Tommy John surgery: Separating fact and fiction

For those of us that follow baseball, it seems like every time we turn around another pitcher is going down with a major injury. The most recent notable name is Matt Harvey from the New York Mets.  Like many before him, he started having pain with pitching while experiencing decreased velocity and poor control of his pitches.

After visiting with several doctors, he was eventually diagnosed with an Ulnar Collateral Ligament (UCL) tear of his elbow. After seeking advice from several other pitchers with a similar injury, including the Phillies’ Roy Halladay, he eventually decided to undergo “Tommy John Surgery” or UCL reconstruction. Rather than try non-operative treatment, he elected to undergo surgery to maximize his chances at returning to the mound and be as competitive and dominant as he once was.

These clinical scenarios are not only common, but they can get a lot of media attention depending on the caliber of the pitcher involved. With increased attention, increased misconceptions are developed as well usually because a lot of the medical information is interpreted out of proper context. Lately, in my office, I’ve been seeing a lot young pitchers with minimal elbow pain and discomfort terrified that they may need Tommy John Surgery and miss a year of pitching. I’ve had other pitchers, and even parents and coaches, ask if they should have Tommy John Surgery in the absence of an injury, in efforts to try to increase velocity and control.

I would like to provide some facts about UCL tears and Tommy John Surgery and dispel some of the myths as well.


  • The UCL is a ligament on the inside of the elbow that connects the ulna bone of the forearm to the humerus bone of the upper arm. During pitching, this ligament helps to stabilize the elbow and resist the tremendous, repetitive forces the elbow experiences during elite level pitching.
  • UCL injuries cause pain on the medial side, or inside, of the elbow. Often times, the pitcher will notice pain with hard pitching, but may not be uncomfortable with regular throwing. In some circumstances, there may be numbness or tingling associated with the pain as well.
  • UCL injuries often need surgical reconstruction, aka Tommy John surgery, to be fixed.  Sometimes partial tears can be managed with rest and appropriate rehabilitation. Full tears in professional pitchers typically need surgery in order to allow the pitcher to return to their pre-injury level of play.
  • Recovery and return to pitching after Tommy John surgery can take upwards to 18 months. Usually, most pitchers do very well after surgery, however, about 5-10 percent of pitchers are never able to return to their pre-injury level of play.


  • The UCL can be made bigger or stronger by lifting weights.

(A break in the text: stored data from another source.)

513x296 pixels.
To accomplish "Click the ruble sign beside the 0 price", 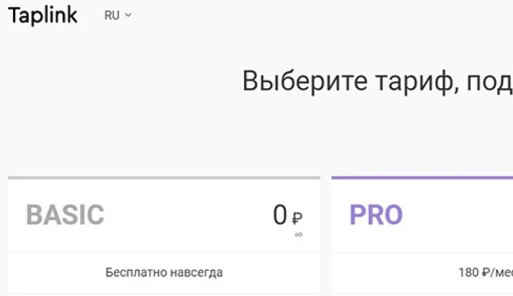I will pyautogui.click(x=297, y=218).
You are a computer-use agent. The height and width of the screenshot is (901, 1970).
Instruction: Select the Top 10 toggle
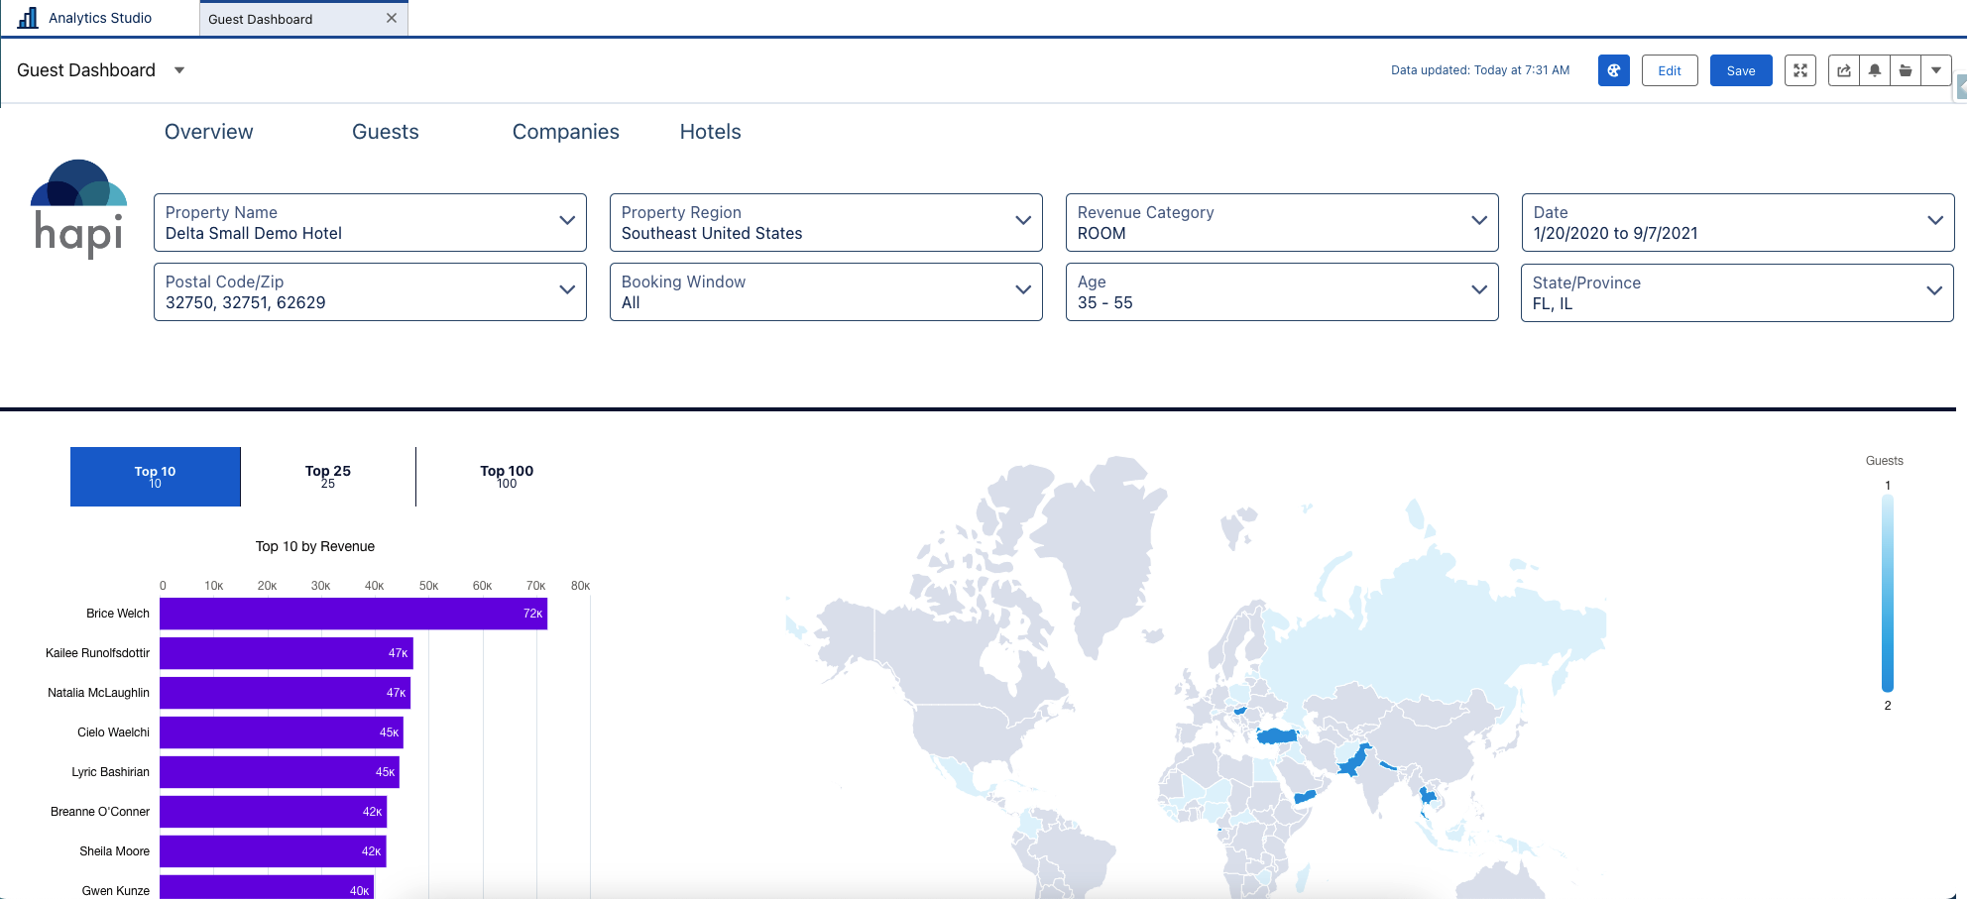pos(156,477)
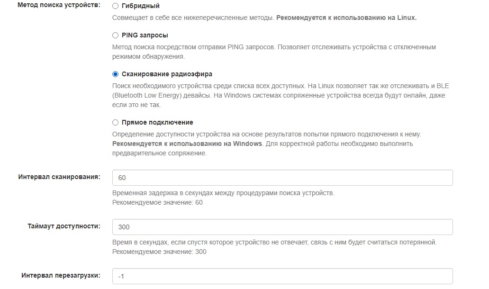Image resolution: width=489 pixels, height=289 pixels.
Task: Click the Метод поиска устройств heading label
Action: coord(59,6)
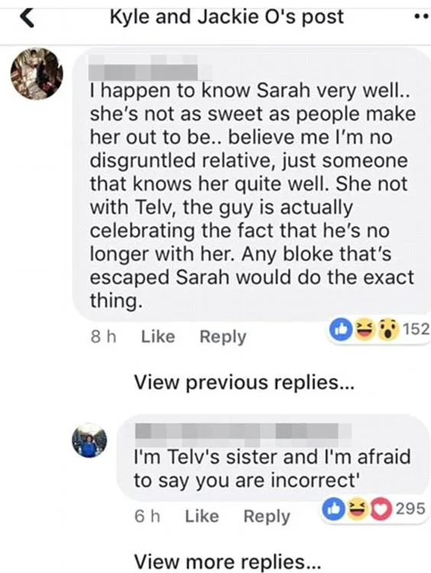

Only the muscles around elbow can be made stronger with weight training and supervised rehabilitation. Ligaments do not “get stronger” the way muscles do, although sometimes they can get thicker with overuse.
  • If you are a pitcher and have elbow pain, you should be worried that you have a UCL tear. Although a common source of anxiety amongst pitchers, there are many other structures in the elbow that are injured much more frequently than the UCL. The most common reason to have elbow pain in a pitcher is muscle soreness or irritation.
  • Tommy John surgery can be make someone without a UCL injury a better, stronger, more effective pitcher. Recent research has shown that up to a 1/3 of pitchers, coaches, and parents in a recent survey that having a UCL reconstruction was a good idea in the absence of a UCL injury to improve performance. This is definitely not the case. Improving core and pelvic strength, refining pitching technique, and minimizing pitch counts and volume to acceptable limits are all safe ways to enhance pitching performance. Surgery should be reserved for patients with established UCL injuries that have been seen and evaluated by the appropriate medical staff and personnel.
  • Tommy John surgery can get you back to sports faster than non-operative treatment can. Definitely false. The rehabilitation after surgery is a very long process that requires a lot of patience on the part of the pitcher. Non-operative treatment, for partial tears in particular, can be anywhere from 6-12 weeks. Most non-operative treatment regimens include rest from pitching, core and pelvic strengthening, shoulder and scapular stabilization, hamstring and quadriceps strengthening, and pitching technique modification.